Дело было через три или четыре недели после Рождества, и в Лапландских землях стояла еще полная темнота. Там не было ни утра, ни полудня, ни вечера, а сияла лишь одна вечная ночь. Светила луна, сверкало Северное сияние, а яркие звезды сутками горели в небе.
Сампо скучал. Он так давно не видел Солнце, что почти забыл, как оно выглядит. А когда кто-нибудь говорил про лето, Сампо вспоминал только то, что это было тогда, когда злющие комары хотели до последней косточки сожрать его. Поэтому Сампо казалось, что пусть бы лето исчезло навсегда, но только стало бы светло, чтобы удобнее ходить на лыжах.
Однажды, почти в полдень, — хотя было темно — лопарь сказал:
— Иди-ка сюда, кое-что увидишь!
Сампо вылез из чума и оцепенело поглядел на юг, в ту сторону, куда ему указывал отец. И на самом краю неба увидел маленькую алую полоску.

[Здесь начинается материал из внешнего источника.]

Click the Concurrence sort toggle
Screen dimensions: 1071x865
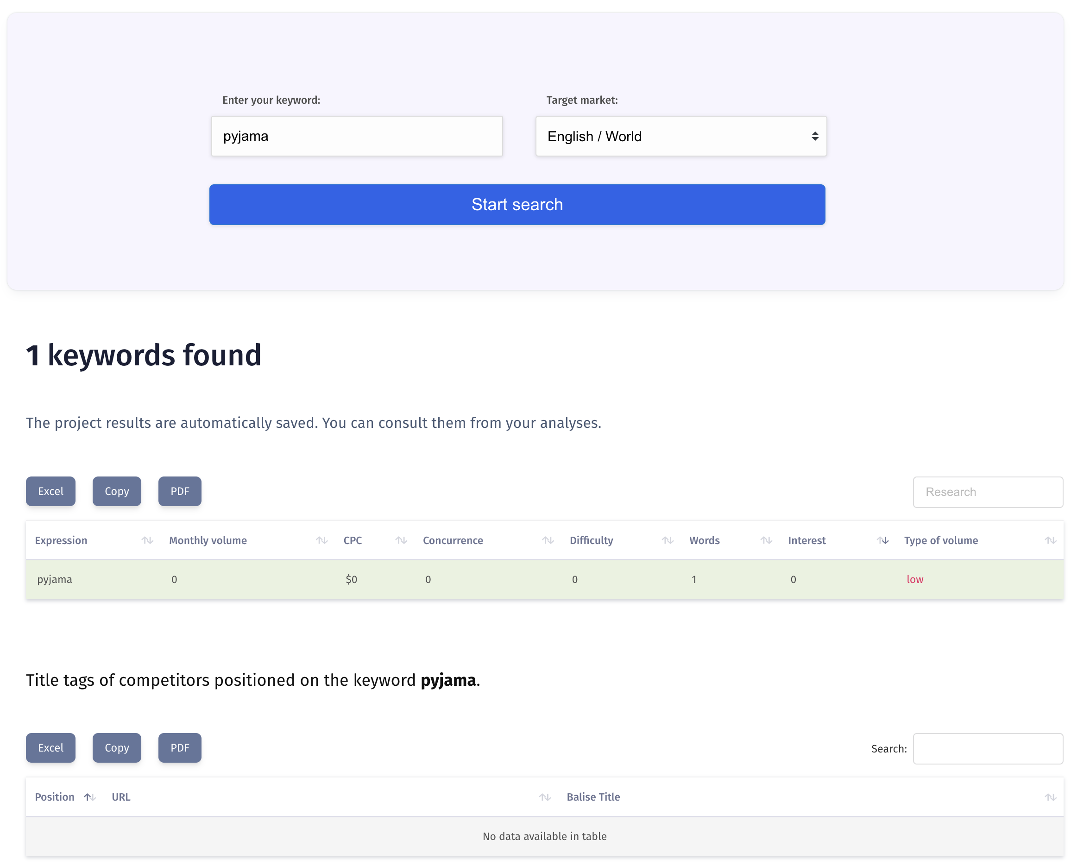click(548, 541)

— Знаешь, что это? — спросил отец.
— Южное сияние, — ответил мальчик. Он хорошо знал стороны света и, верно, понимал, что увидеть Северное сияние на юге — невозможно.
1
Употребляемое в литературе старое название народа саамов, живущих на севере Финляндии, Швеции, Норвегии, а также на западе Мурманской области России.